> _Tekstfragment_
Vier lefgozers uit New York presenteren hun eerste langspeler, met daarop een weinig oorspronkelijke partij rock die veel te danken heeft aan Tool, Radiohead en Meshuggah. Het enige dat de groep daar aan toevoegt zijn grote vegen synthesizer en aanstekelijk enthousiasme.
(Daarnaast beweert de band dat de plaat vol staat met ‘Binaural Tones’, verstopte geluiden die bij geconcentreerde beluistering gevoelens van blijdschap, angst of ontspanning kunnen opleveren. Óf het is flauwekul, óf ik ben er niet bijzonder bevattelijk voor, want erg blij of ontspannen werd ik niet van Jolly.)
De grote kracht van Jolly is wat mij betreft drummer Louis Abramson, die een topprestatie levert op zijn prachtig opgenomen kit. Ook toetsenist Reilly voegt heel veel toe aan de muziek, van mooie pianootjes tot schurende klanken op de achtergrond. Erg fraai gedaan.
Minder stuk ben ik van zanger Anadale, die er niet in slaagt iets anders over te dragen dan: “ik zit in een bandje! Ik zit in een bandje! Kijk dan, ik, hiero, in een bandje!” De composities zijn al even min memorabel, zoals gezegd weinig verrassend en bovendien wat eenkennig. Een afstompende hoop gezanik en ellende van het type Riverside, kommer en kwel dus. Da’s jammer, want ik vermoed dat een wat opgewektere toon heel veel kan veranderen.
Nu is de band bepaald niet ‘Jolly’ en verspilt het kwartet haar enthousiasme aan een achttal lamlendige stukken melodrama die bovendien gehandicapt worden door een veel te hard in de mix geprakte metalgitaar. Zonde van het muzikale talent, zonde van die goeie drummer, zonde van mijn tijd.

> _Opdracht_
Vat de recensie van de eerste langspeler van een band uit New York samen in twee zinnen.

(Gegevens uit een verzameling)

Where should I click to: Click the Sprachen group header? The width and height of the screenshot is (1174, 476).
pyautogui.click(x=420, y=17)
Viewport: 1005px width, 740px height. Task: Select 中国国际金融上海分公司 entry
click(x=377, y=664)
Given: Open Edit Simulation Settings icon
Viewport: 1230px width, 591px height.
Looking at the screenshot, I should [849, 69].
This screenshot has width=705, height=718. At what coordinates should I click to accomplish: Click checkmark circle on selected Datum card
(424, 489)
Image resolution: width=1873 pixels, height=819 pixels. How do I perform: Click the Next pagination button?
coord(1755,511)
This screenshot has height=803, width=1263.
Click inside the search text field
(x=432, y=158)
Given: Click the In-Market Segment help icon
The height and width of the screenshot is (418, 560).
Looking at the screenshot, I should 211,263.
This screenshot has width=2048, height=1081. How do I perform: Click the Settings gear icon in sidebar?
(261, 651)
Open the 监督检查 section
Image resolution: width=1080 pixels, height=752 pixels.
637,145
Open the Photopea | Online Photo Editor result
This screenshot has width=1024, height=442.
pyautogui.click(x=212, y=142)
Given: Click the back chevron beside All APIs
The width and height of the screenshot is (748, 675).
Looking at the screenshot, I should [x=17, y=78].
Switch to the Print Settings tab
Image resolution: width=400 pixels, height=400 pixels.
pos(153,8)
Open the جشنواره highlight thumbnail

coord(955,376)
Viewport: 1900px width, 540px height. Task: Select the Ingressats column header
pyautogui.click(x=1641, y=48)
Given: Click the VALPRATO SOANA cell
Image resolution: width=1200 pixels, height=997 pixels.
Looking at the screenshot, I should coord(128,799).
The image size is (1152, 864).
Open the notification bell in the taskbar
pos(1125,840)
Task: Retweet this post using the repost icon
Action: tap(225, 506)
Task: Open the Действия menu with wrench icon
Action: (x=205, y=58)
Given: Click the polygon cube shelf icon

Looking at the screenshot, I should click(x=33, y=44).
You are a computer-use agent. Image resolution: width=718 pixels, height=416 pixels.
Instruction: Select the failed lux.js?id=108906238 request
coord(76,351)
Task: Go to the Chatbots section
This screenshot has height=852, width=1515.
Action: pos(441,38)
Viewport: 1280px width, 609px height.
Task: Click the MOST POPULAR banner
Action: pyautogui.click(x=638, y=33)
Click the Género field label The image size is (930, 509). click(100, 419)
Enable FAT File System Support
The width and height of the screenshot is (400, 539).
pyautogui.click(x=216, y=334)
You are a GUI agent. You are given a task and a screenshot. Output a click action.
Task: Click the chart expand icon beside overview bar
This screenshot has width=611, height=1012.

> _Antwoord_
Het vier man sterke gezelschap uit New York brengt weinig oorspronkelijke rock die veel te danken heeft aan Tool, Radiohead en Meshuggah en waaraan het alleen synthesizer en enthousiasme toevoegt, al leveren drummer Louis Abramson en toetsenist Reilly fraai werk. Zanger Anadale overtuigt niet, de composities zijn weinig memorabel en een te harde metalgitaar benadeelt de acht stukken, zodat de recensent de plaat zonde van het muzikale talent vindt.